After all the delays, cancellations and no-shows the World Cup of Motorsport finally hit the track today – and served up two thrilling races run in dreadful conditions at Zandvoort.
Both began under the safety car and neither had a clean finish, with the rain and wind that hit the Dutch seaside track catching out even the most experienced drivers and causing multiple accidents.
Team USA’s Charlie Kimball, who set the fastest lap in the second race, summed it up: “The conditions were diabolical. The feature race had gale force winds and pouring rain the whole time. It was to the point where, if there was another car on the straight in front of you, you couldn’t see.”
Two late crashes in the sprint race led to it being red flagged, while another set of incidents towards the end of the feature race brought out a safety car that peeled off at the last gasp, leaving a 100 meter dash to the line for the seven cars still running.
The same three nations occupied the podium in both races. Malaysia’s Fairuz Fauzy led home New Zealand’s impressive teenager Earl Bamber and veteran Frenchman Loic Duval in the sprint while France took the honours in the feature, ahead of Malaysia and the Kiwis.
The biggest name to fall victim to the weather was Team Ireland, driver Adam Carroll completing barely five laps of the two races. “Very disappointing for the team and I can’t believe we came away with nothing,” he said.
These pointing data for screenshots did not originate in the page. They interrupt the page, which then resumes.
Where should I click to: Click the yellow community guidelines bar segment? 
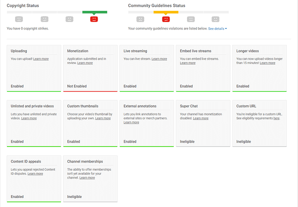(166, 12)
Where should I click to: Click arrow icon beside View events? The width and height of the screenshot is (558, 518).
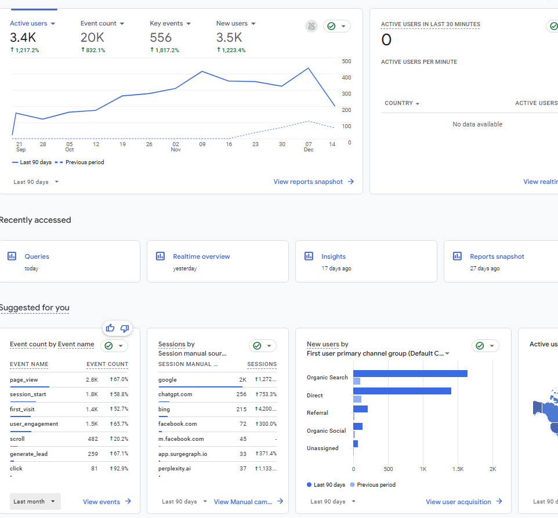click(x=128, y=502)
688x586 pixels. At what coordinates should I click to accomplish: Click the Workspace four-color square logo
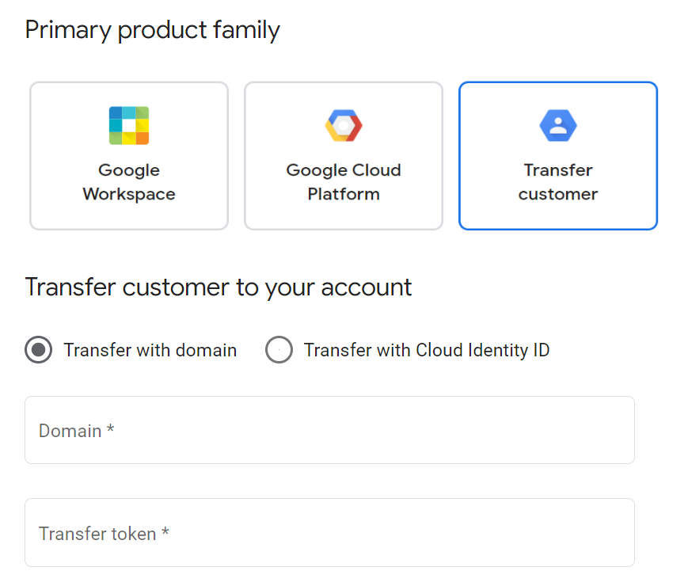click(128, 125)
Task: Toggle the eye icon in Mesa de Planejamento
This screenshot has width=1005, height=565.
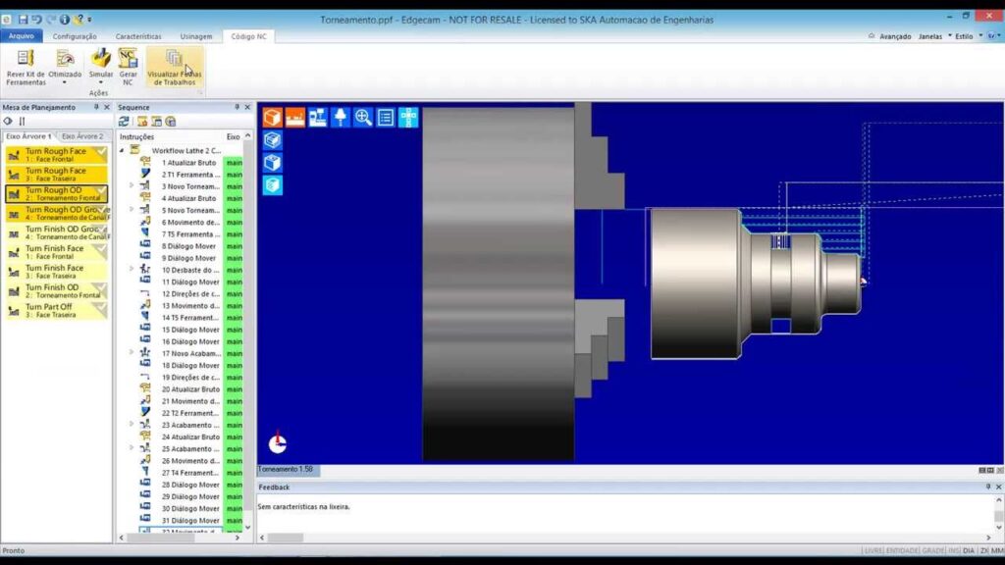Action: click(9, 122)
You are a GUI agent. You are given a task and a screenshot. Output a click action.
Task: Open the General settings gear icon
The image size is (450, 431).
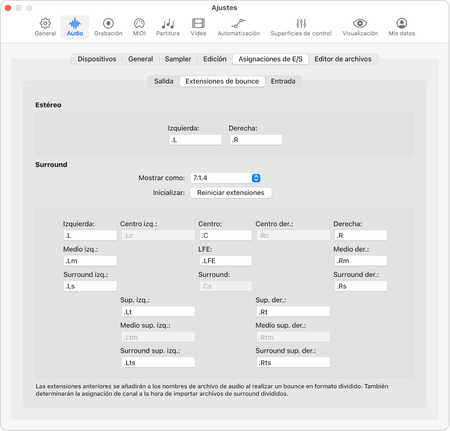point(45,23)
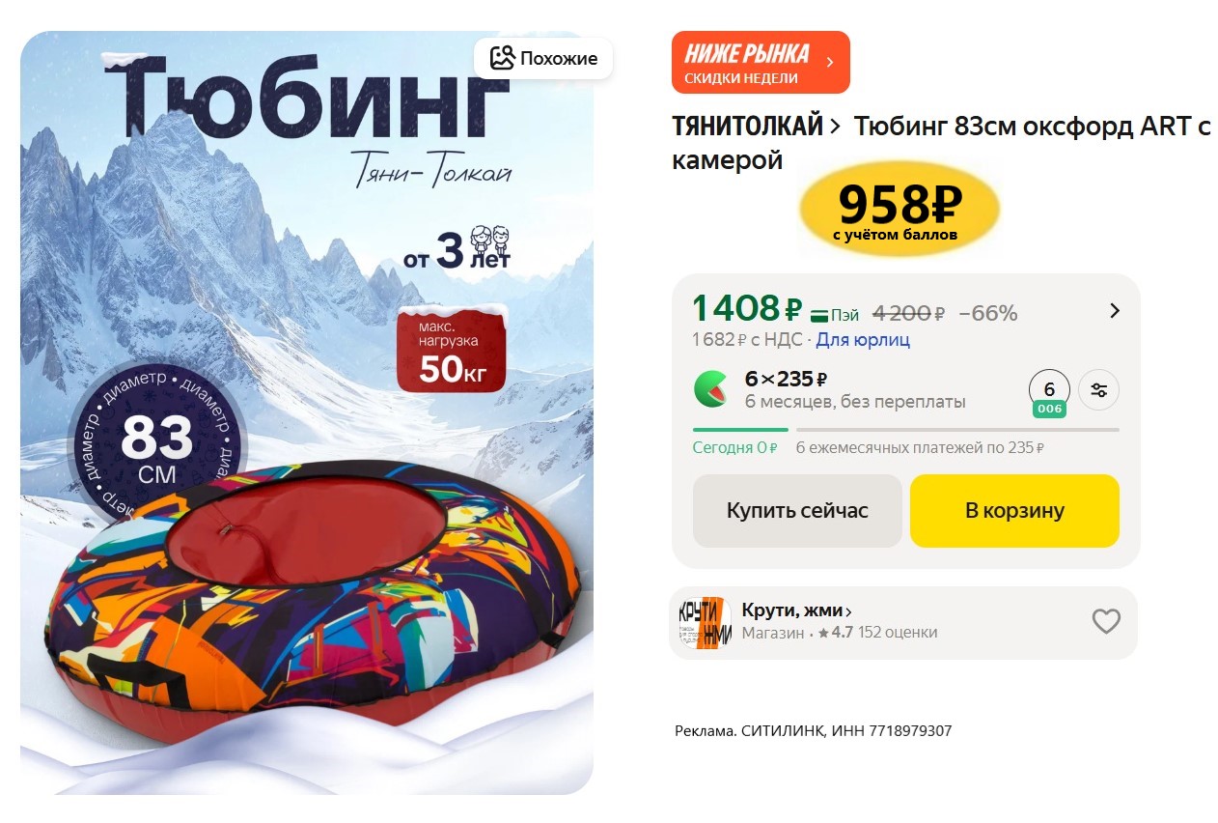1218x823 pixels.
Task: Click the Похожие similar products button
Action: (543, 58)
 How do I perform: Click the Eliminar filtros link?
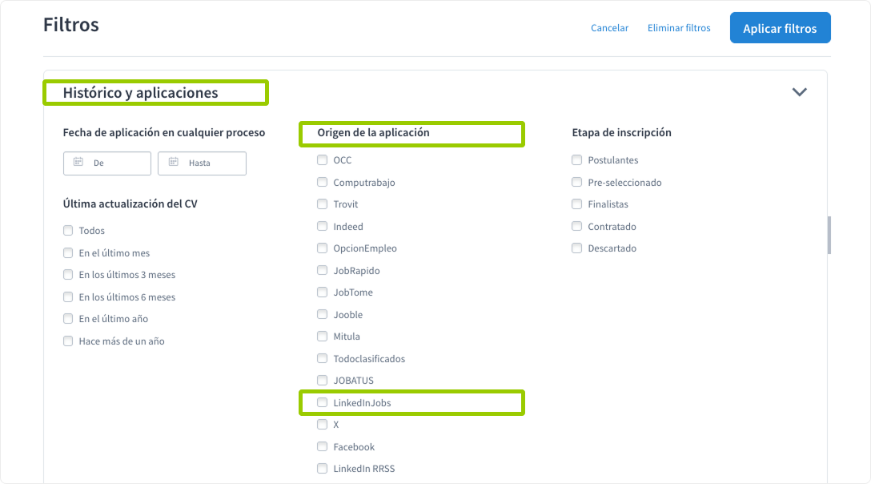pos(679,28)
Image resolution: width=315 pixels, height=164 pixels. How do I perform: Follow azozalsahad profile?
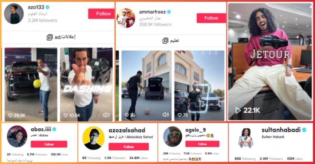(129, 146)
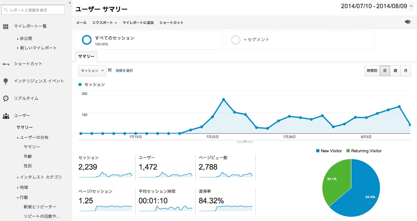
Task: Click the メール menu item
Action: point(81,22)
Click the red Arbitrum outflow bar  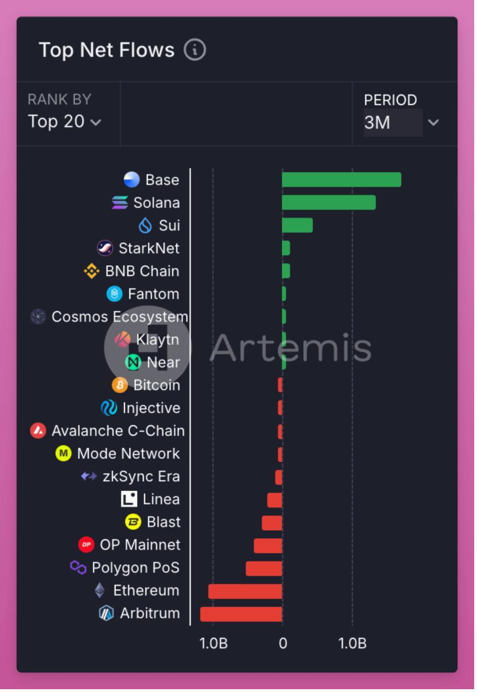tap(241, 614)
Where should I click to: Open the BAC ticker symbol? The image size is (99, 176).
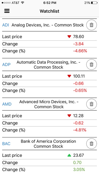click(x=6, y=144)
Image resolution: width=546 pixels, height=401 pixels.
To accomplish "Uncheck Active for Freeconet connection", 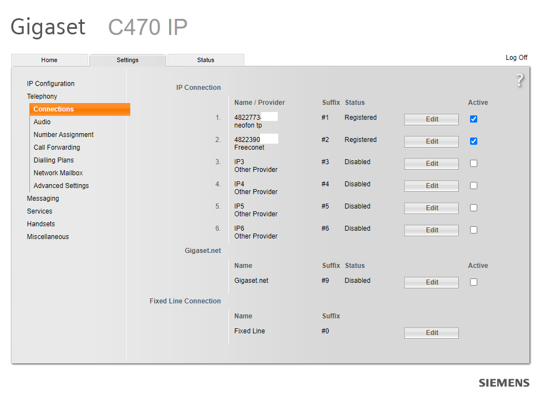I will pyautogui.click(x=473, y=141).
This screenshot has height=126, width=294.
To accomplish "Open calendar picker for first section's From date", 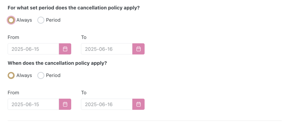I will (x=65, y=49).
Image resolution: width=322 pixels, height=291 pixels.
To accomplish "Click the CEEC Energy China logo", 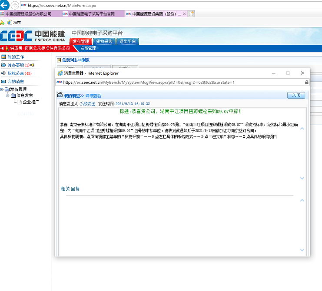I will tap(33, 36).
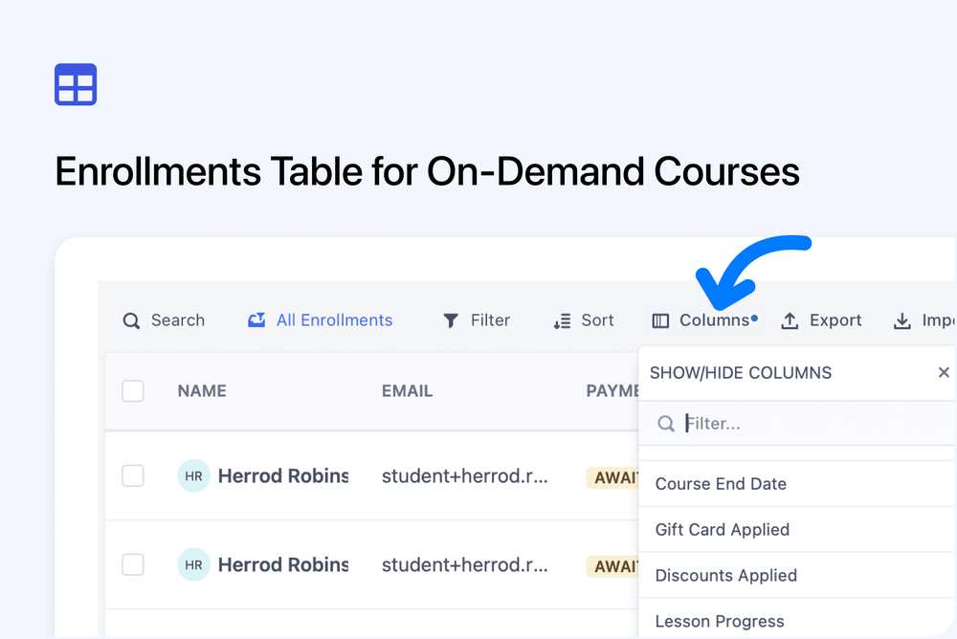Click the Columns grid icon in the toolbar
Image resolution: width=957 pixels, height=639 pixels.
[660, 320]
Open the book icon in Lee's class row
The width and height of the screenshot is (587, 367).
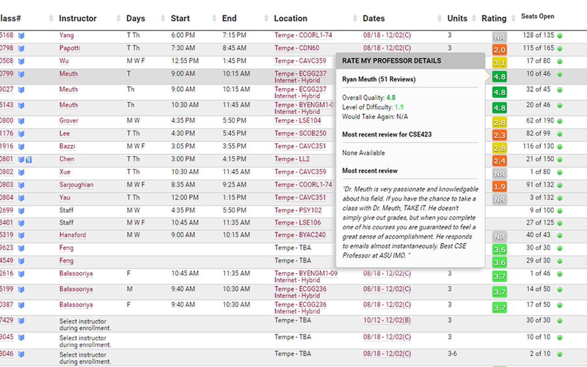(21, 134)
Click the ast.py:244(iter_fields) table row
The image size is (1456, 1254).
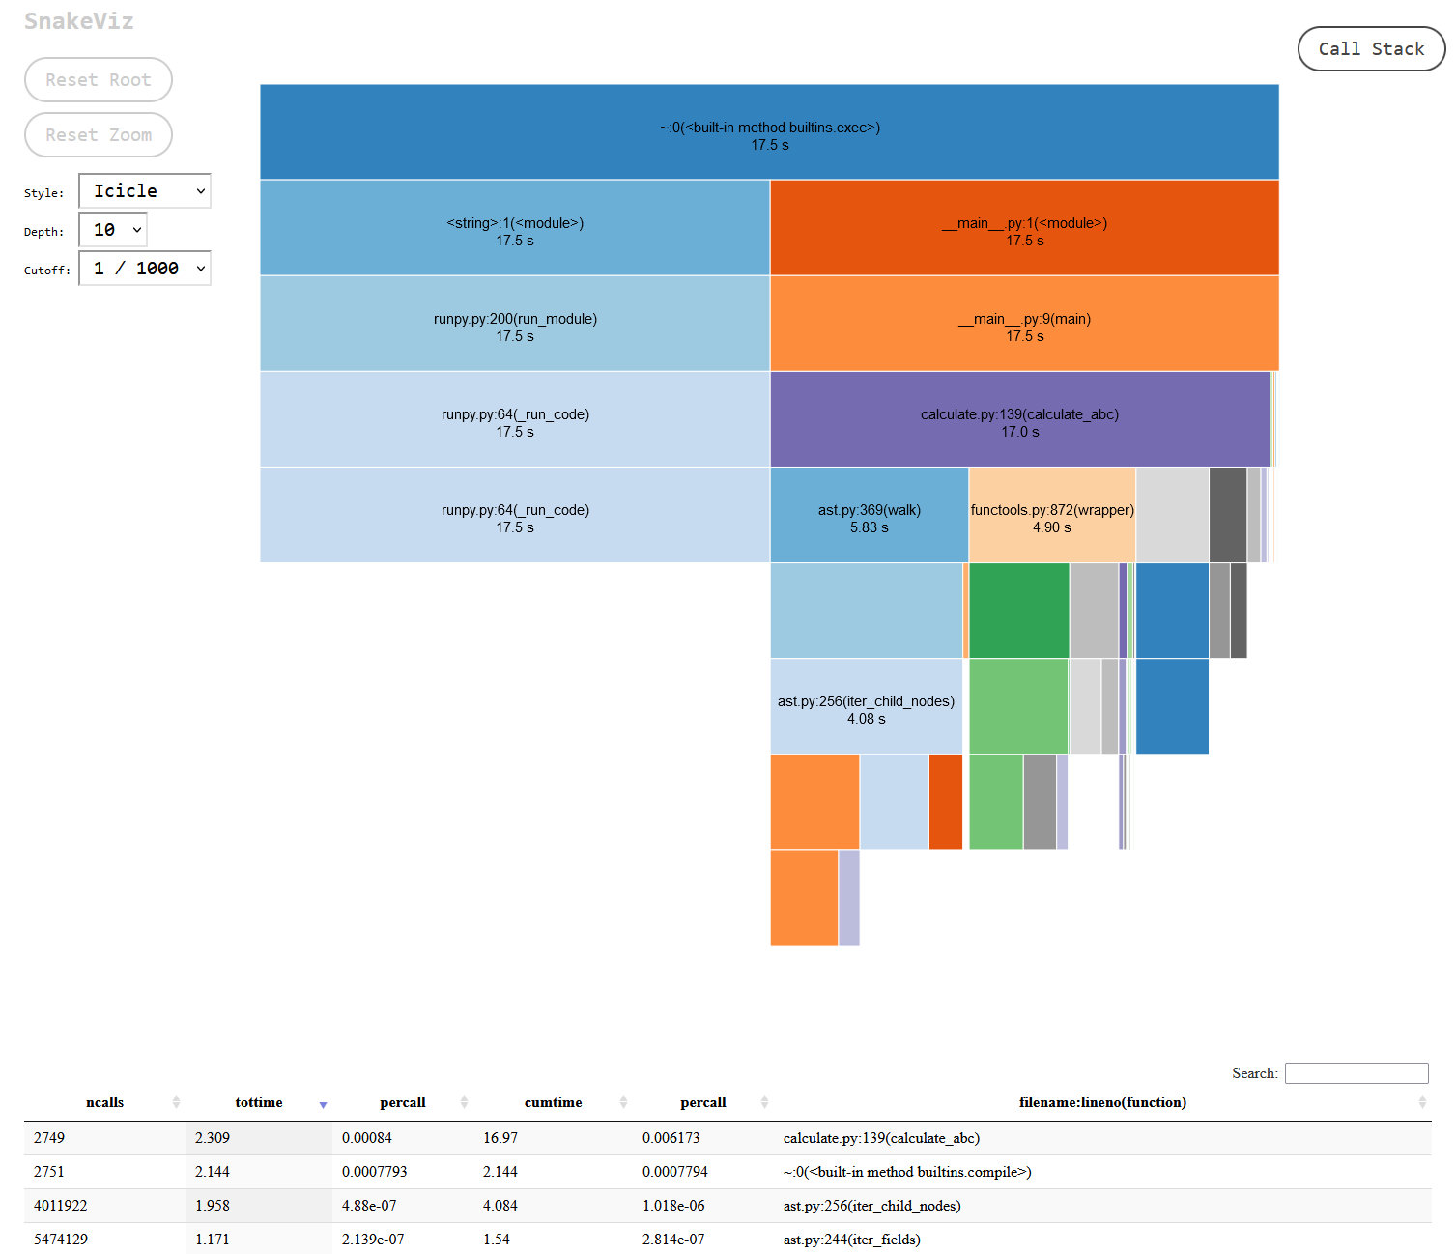(x=728, y=1239)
Home favourite Jeroen Bleekemolen took a fourth and a fifth place.
By contrast, the high rate of attrition in the second race allowed some unlikely teams to score. Lebanon took their first points in four years of trying despite failing to finish the race, after being classified eighth, and debutantes South Korea and Monaco were both lapped but finished sixth and seventh to open their accounts.
While driver errors claimed many cars, very few teams suffered mechanical problems with their brand-new Ferrari-inspired and powered race cars which, for the most part, performed admirably.
In the sprint race Ireland’s Carroll was the first victim of the weather, crashing out with the opening safety car barely gone. He lined up for an ambitious plunge past leaders Netherlands and New Zealand in anticipation of the green flag, span, and was hit by Monaco as he came to a halt, ending both nations’ races.
Worsening conditions during the course of the race meant that different cars found their set-ups working for them at different points in the contest. The Dutch began strongest, but struggled as the circuit grew wetter and could not hold off the Kiwis.
Later, Malaysia, France and China began to move through the field, Fauzy fulfilling the promise of his Donington Park lap record by taking the victory. France gained 11 places on their qualifying position to finish third behind New Zealand, but China’s GP2 pilot Ho Pin Tung crashed out, as did Brazil – and the two wrecked cars prompted officials to red flag the race.
The result was calculated from the positions at the end of the 10th lap, meaning that behind the podium finishers the Dutch finished fourth, ahead of Switzerland and South Africa. Italy and the USA completed the points-scorers.
The feature race grid was arranged according to finishing positions in the sprint, and winners Malaysia were able to build a lead in the clean, spray-free air out front.
But their decision to pit as soon the first mandatory pitstop window opened, combined with a wheel nut problem, let France through into a lead they would take to the flag. Both Malaysia and New Zealand ran relatively trouble-free races behind Duval, but further back there was chaos, with a number of spectacular accidents as drivers were caught out by standing water.
Defending champions Switzerland were beaten by one of the day’s few mechanical problems, while the Dutch challenge also faltered in the face of gear selection troubles.
Going into the next races, to be held in China on November 9th, Malaysia and France each have 22 points, the French fastest lap in the first race providing an extra point to make up for their slightly worse race results. New Zealand have 18 and the Netherlands 11.
The Chengdu races should see the return of the teams unable to compete in the Netherlands because of delays in the supply of the new cars. Team GBR are among those affected, along with Pakistan whose Yorkshire-born driver Adam Khan was unable to fit safely in the chassis.
New rules mean that teams will be able to drop one weekend’s result from their end-of-season points total, so neither team will suffer unduly from their rivals’ successes this weekend, and Adam Carroll’s Irish team can also recover.